ABC Heart Fail Cardiomyop 2022; 2(3): 242-249

Efficacy of Different Cumulative Doses of Doxorubicin in the Induction of a Dilated Cardiomyopathy Model in Rats

Denise Mayumi Tanaka , João Lucas O’Connell , Camila Godoy Fabricio , Minna Moreira Dias Romano , Erica Carolina Campos , Luciano Fonseca Lemos de Oliveira , André Schmidt , Eduardo Elias Vieira de Carvalho , Marcus Vinícius Simões

DOI: 10.36660/abchf.20220074

Abstract

Background:

Doxorubicin (DOXO) has been used to induce dilated cardiomyopathy (DCM) in experimental models.

Objective:

To analyze cardiac changes after DOXO infusion and define the most effective protocol to reproduce an experimental model of DCM.

Methods:

Male Wistar rats were divided into 4 groups and received increasing cumulative doses of DOXO (at a rate of 2 mg/kg/week) or saline solution: the control group (CTR) received saline solution, Group D-8 received a total infusion of 8 mg/kg, Group D-12 received 12 mg/kg, and Group D-16 received 6 mg/kg. All animals underwent echocardiography at baseline and after the end of infusion. The animals were then euthanized and cardiac tissue was collected for histological analysis.

Results:

Mortality rates were 20% (D-8), 30% (D-12), and 67.6% (D-16). The 8 mg/kg dose was not associated with a significant reduction in left ventricular ejection fraction (LVEF) or an increase in left ventricular end-diastolic diameter (LVEDD).

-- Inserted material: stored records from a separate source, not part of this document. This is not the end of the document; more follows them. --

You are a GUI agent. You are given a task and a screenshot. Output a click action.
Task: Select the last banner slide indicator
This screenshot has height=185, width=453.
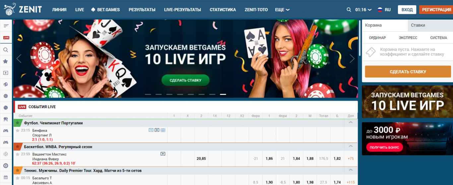pyautogui.click(x=223, y=94)
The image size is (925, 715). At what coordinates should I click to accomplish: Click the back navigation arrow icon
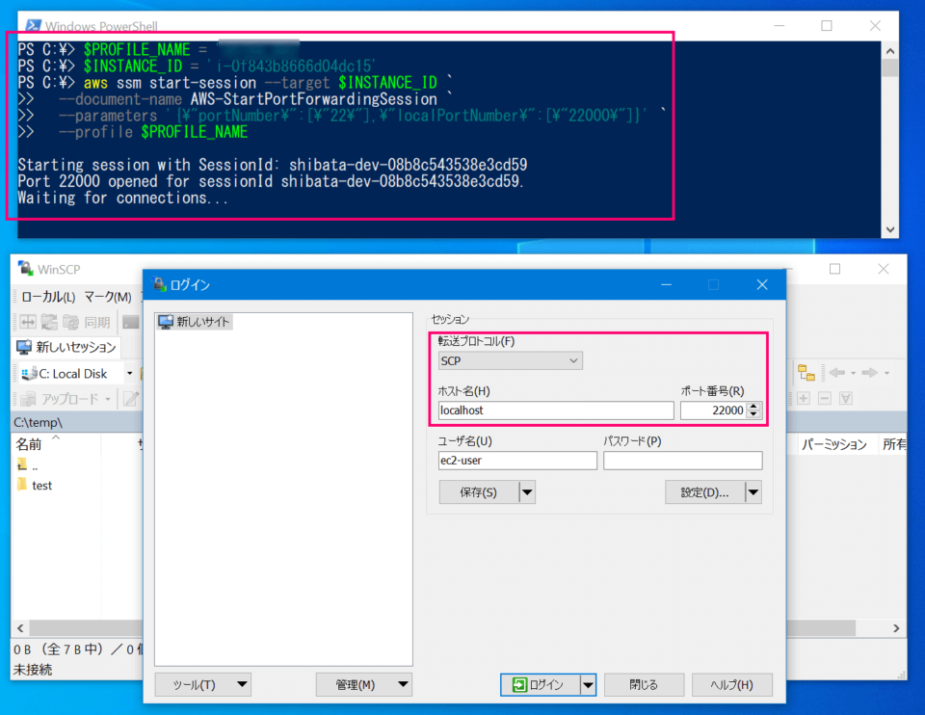tap(837, 373)
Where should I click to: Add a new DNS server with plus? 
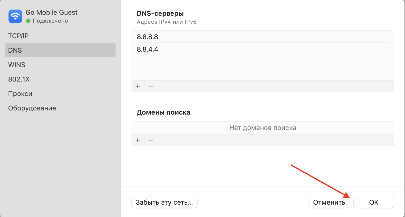point(138,86)
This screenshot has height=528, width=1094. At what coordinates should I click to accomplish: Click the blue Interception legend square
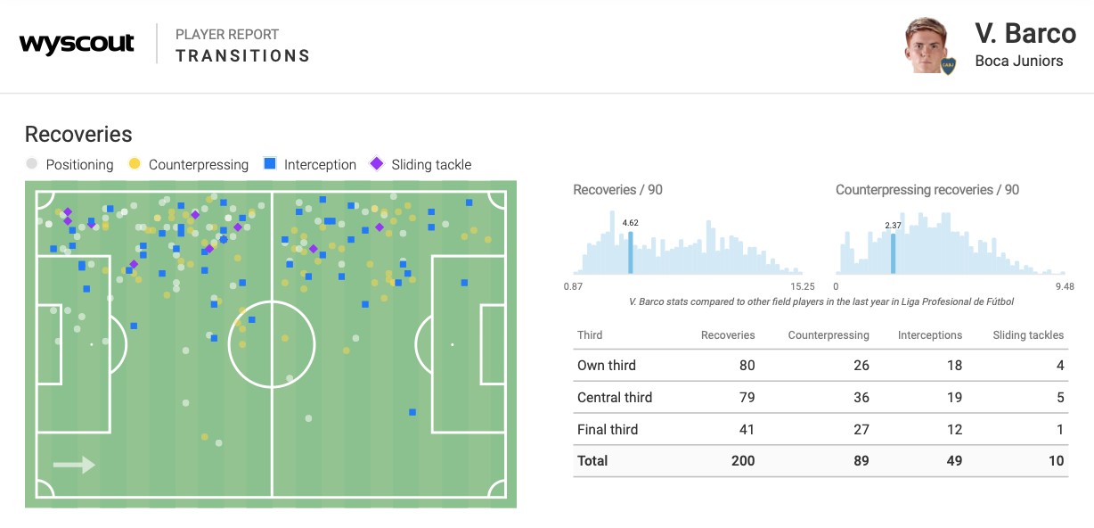point(270,164)
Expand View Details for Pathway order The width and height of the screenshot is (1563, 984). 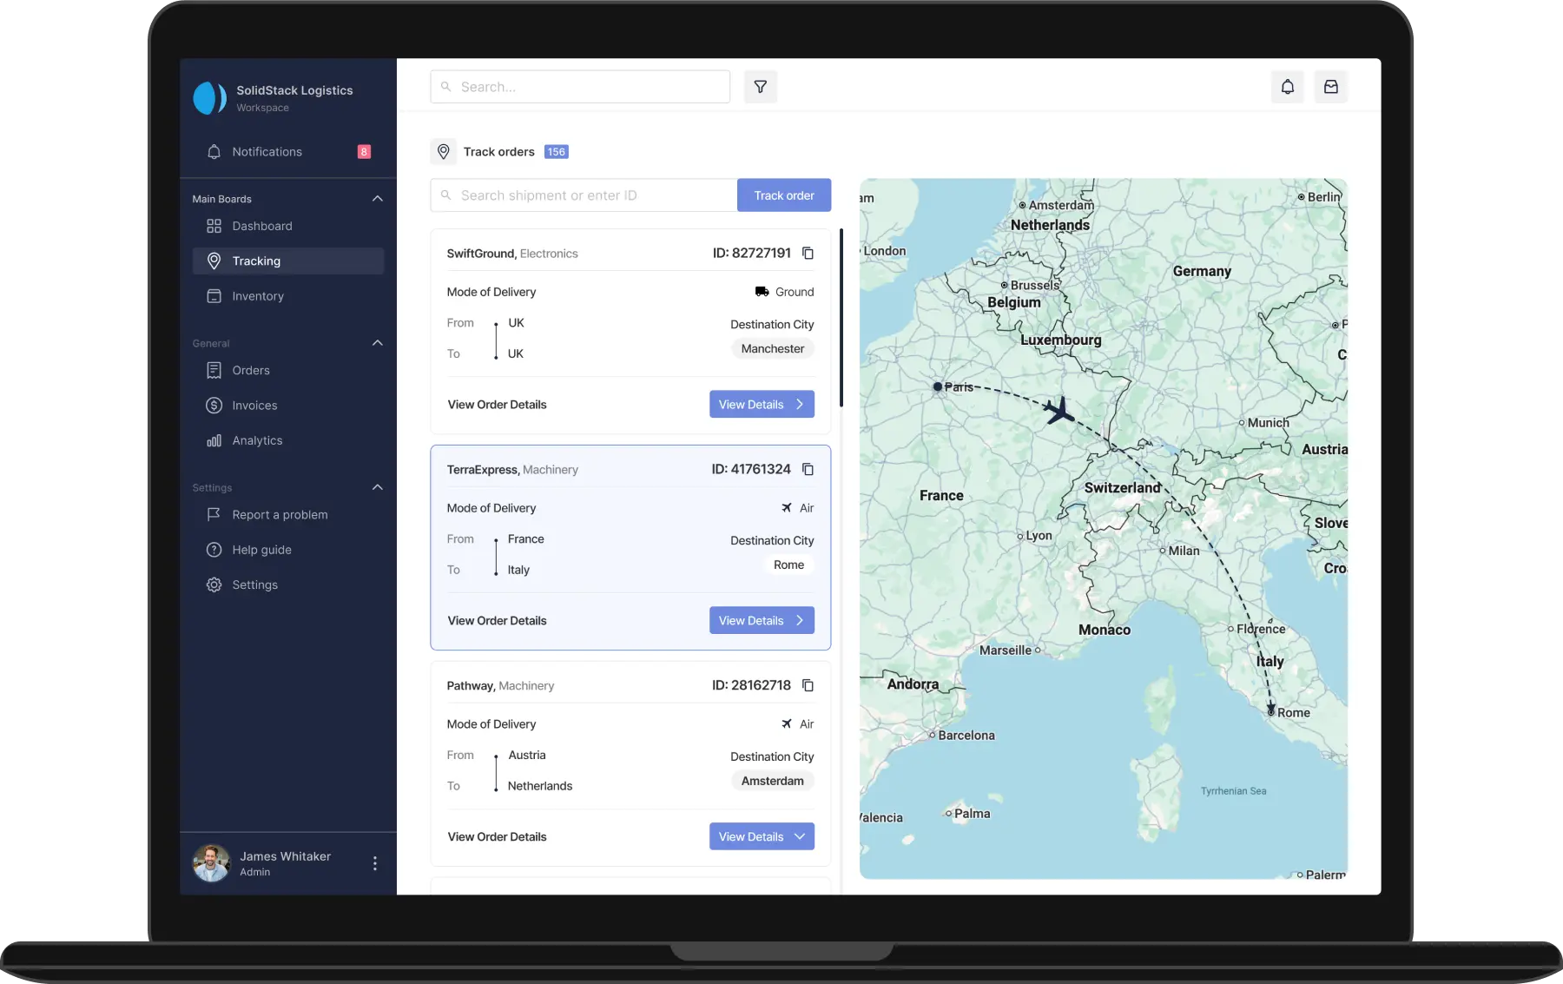762,836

There was significant LVEF impairment with 12 mg/kg and 16 mg/kg doses compared to the control (68.3±5% vs 58.4±9%, p < 0.01, for CTR-12 vs D-12; and 66.0±6% vs 47.6±15%, p < 0.01, for CTR-16 vs D-16). Histological analyses revealed a greater percentage of fibrosis in D-12 (10.6±3.3%) and D-16 (9.8±2.3%) compared to CTR (2.3±1.0%), p < 0.001.

Conclusions:

The DOXO dose of 16 mg/kg was associated with severe cardiac changes and high mortality. Thus, we propose a DOXO dose of 12 mg/kg as the most appropriate and effective for inducing DCM with an acceptable mortality rate.